| WORK ITEM |
Copy every record below exactly, leaving out any pictures.

| EXERCISE MATERIALS |
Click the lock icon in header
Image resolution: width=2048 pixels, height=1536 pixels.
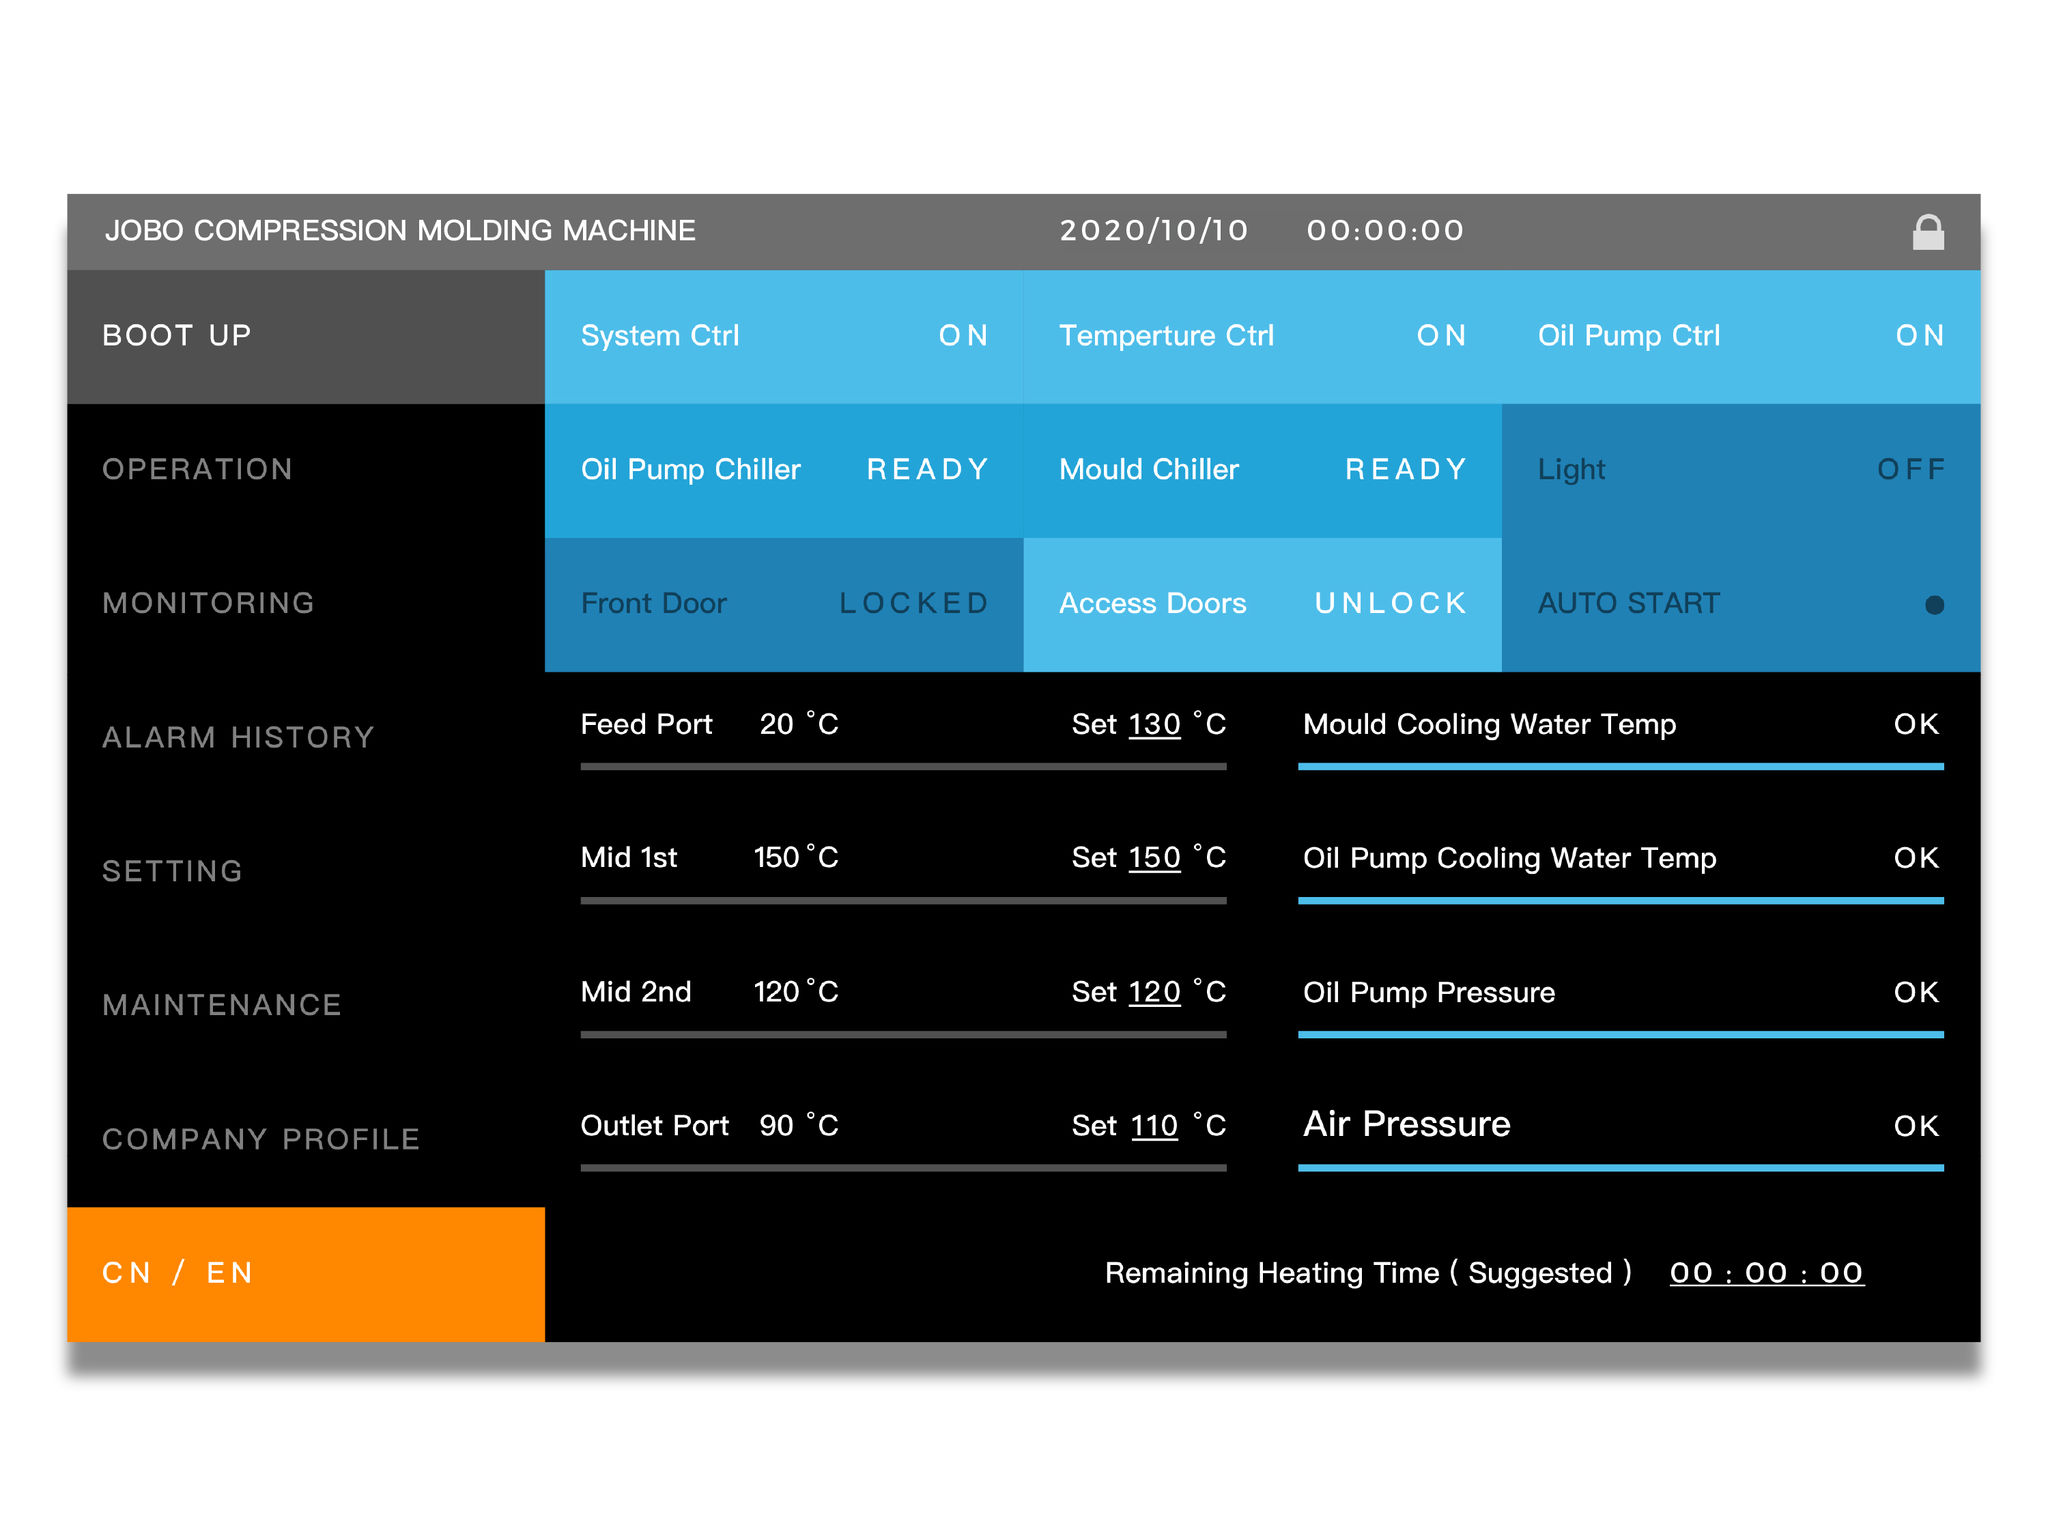(x=1927, y=232)
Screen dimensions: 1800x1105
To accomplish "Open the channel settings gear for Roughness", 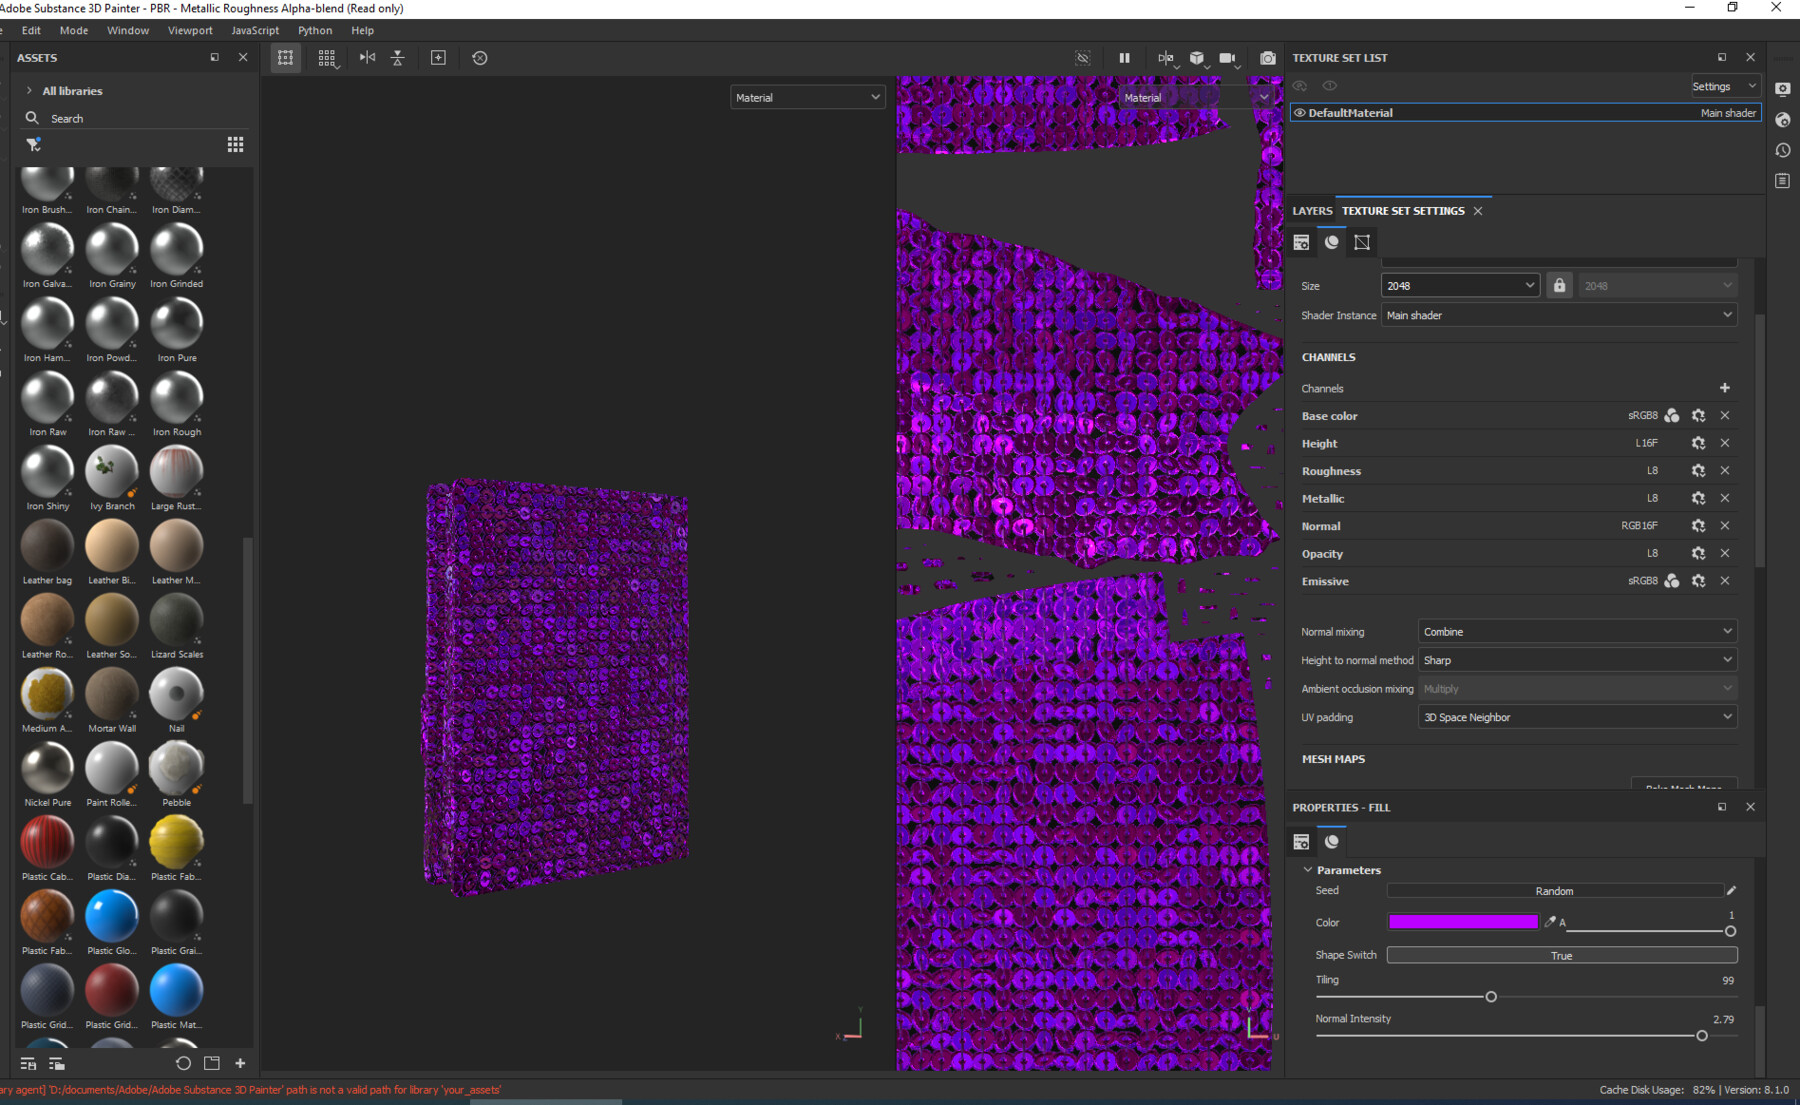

| EXERCISE ANSWER |
Click the lock icon in header
Image resolution: width=2048 pixels, height=1536 pixels.
(x=1927, y=232)
Screen dimensions: 1800x1105
To accomplish "Open the channel settings gear for Roughness", 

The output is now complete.